Le premier ministre Philippe Couillard a transmis ses condoléances à la famille éprouvée. «Tu étais admiré, a-t-il écrit sur Twitter en s'adressant au disparu. Merci pour tout ce que tu nous as donné.» Il réagira officiellement avant le Conseil des ministres, mercredi.

Le chef de l'opposition, Pierre Karl Péladeau, confie qu'il s'assurait de n'avoir aucune activité à son horaire à 7h04, les matins de semaine, pour ne pas manquer «le topo» de M. Lapierre à l'émission de Paul Arcand.

«C'est une très triste nouvelle, a commenté M. Péladeau au Soleil. Pour tellement de monde. [...] C'est une illustration de la réussite dans l'effort. C'est un gars qui travaillait tout le temps. Il se tenait au courant de tout ce qui se passait. C'était le confident de beaucoup de monde.»

Lui-même un amoureux des Îles-de-la-Madeleine, le chef péquiste rappelle l'attachement du chroniqueur à son patelin et la fierté qu'il inspirait aux Madelinots.

Le chef de la Coalition avenir Québec, François Legault, a décrit M. Lapierre comme un «jouisseur de la vie», sur les ondes de LCN. «Il avait du plaisir dans la vie, il était passionné, a déclaré M. Legault. Il était fier, mais sans être prétentieux. Fier de ses enfants et de ses petits-enfants, aussi.»

L'ex-premier ministre Jean Charest en a parlé comme de celui qui «était le mieux informé de tous les analystes politiques au Québec».

Sur les médias sociaux, le mot-clic #salutsalut a rapidement été adopté, en référence à l'expression maintes fois utilisée en ondes par M. Lapierre.

Le premier ministre Justin Trudeau s'est dit «ébranlé» par la mort de Jean Lapierre, plaidant que cela représentait une «grande perte pour le monde politique».

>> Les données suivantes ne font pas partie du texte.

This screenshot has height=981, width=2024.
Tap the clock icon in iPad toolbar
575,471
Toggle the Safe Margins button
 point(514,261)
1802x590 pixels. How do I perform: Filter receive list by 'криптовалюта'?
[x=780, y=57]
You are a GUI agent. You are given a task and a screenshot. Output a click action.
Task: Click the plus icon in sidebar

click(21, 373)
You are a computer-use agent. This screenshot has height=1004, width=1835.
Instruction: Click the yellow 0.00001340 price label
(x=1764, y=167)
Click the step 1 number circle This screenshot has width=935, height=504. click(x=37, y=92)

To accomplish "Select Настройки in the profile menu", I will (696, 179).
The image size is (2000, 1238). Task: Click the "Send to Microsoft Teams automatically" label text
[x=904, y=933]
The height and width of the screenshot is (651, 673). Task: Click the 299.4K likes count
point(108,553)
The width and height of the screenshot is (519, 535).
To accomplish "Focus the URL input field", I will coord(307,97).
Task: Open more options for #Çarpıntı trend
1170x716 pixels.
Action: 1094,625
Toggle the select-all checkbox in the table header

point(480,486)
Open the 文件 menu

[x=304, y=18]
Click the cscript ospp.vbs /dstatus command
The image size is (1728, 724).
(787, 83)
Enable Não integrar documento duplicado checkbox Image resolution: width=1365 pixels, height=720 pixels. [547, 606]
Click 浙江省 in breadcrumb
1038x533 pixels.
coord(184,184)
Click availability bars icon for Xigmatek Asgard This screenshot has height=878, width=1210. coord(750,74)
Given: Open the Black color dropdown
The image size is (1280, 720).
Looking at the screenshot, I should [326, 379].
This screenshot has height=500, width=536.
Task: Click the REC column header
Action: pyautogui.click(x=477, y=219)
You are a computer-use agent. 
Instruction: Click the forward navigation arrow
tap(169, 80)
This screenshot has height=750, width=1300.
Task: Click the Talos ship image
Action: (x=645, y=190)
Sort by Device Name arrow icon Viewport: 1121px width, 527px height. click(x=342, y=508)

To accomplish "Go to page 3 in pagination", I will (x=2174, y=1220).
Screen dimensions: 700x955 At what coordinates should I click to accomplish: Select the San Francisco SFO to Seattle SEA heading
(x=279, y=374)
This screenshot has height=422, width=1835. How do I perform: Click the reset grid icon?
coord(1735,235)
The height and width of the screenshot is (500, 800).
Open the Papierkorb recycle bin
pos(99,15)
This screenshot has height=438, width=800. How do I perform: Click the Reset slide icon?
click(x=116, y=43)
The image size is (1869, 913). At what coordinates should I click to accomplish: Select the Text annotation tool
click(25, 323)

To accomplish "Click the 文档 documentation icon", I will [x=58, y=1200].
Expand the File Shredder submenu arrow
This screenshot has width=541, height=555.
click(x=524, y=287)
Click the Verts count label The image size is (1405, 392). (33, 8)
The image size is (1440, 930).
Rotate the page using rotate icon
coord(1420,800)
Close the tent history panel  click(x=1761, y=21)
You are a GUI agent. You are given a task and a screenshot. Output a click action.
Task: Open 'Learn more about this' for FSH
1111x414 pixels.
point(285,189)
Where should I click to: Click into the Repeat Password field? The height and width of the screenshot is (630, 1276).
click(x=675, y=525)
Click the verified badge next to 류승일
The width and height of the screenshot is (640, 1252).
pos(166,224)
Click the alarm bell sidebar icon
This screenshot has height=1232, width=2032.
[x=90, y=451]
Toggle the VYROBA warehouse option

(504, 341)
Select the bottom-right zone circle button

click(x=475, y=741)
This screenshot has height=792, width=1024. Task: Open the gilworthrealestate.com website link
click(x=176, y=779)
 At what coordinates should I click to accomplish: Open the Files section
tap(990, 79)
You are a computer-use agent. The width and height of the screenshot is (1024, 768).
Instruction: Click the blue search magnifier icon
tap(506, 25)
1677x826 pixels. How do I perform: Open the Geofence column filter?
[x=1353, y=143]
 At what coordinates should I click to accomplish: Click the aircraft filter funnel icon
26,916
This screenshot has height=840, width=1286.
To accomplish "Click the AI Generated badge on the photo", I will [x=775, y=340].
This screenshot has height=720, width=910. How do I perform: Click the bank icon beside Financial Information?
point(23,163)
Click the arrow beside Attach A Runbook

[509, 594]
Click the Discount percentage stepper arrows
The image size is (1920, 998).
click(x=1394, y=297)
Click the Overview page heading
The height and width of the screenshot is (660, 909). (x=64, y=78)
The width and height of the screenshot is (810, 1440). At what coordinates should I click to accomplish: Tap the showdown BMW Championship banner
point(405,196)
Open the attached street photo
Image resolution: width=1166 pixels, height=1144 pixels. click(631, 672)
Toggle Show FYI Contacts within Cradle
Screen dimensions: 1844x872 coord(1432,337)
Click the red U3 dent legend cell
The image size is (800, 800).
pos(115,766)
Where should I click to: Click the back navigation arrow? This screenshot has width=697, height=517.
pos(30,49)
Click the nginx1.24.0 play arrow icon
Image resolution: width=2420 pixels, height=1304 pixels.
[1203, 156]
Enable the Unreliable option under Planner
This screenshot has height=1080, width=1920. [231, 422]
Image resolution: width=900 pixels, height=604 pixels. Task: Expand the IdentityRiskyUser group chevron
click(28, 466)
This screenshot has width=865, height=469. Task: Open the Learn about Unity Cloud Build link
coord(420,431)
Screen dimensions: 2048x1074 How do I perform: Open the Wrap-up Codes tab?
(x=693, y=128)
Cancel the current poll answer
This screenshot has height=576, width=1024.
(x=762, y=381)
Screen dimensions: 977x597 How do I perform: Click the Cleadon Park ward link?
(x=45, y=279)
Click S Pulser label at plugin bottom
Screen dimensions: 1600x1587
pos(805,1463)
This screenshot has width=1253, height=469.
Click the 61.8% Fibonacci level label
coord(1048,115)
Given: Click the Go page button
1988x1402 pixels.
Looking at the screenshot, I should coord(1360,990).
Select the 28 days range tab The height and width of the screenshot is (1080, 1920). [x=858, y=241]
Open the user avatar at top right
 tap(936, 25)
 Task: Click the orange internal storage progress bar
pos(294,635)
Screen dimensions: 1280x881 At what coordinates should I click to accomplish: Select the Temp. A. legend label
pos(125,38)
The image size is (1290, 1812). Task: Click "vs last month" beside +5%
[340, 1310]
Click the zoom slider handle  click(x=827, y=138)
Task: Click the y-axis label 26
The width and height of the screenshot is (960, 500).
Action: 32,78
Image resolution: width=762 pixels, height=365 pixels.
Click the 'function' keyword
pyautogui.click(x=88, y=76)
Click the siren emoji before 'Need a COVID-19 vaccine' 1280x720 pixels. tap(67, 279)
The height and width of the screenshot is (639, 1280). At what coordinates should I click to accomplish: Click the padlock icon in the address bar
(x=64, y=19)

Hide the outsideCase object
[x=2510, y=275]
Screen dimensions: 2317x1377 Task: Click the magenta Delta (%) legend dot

«Je pense à plusieurs moments avec Jean - des discussions franches et des entrevues corsées. Tu resteras toujours dans ma mémoire», a-t-il écrit.

L'ancien premier ministre libéral Paul Martin, qui avait fait de Jean Lapierre son ministre des Transports, était visiblement bouleversé par le soudain décès de «son grand ami».

«Pour lui, ce n'était pas du travail, a-t-il offert. Il aimait vraiment les débats, les grands débats de l'heure, et il voulait participer à ces débats. Il participait comme ministre, il participait comme journaliste.»

«Et je pense que chacun de nous, on apprenait de lui. Et là, il est parti», a laissé tomber M. Martin, la voix brisée par l'émotion.

L'ancien chef bloquiste Gilles Duceppe, compagnon d'armes de M. Lapierre aux premières heures du Bloc québécois, a confié avoir parlé au disparu pas plus tard que lundi.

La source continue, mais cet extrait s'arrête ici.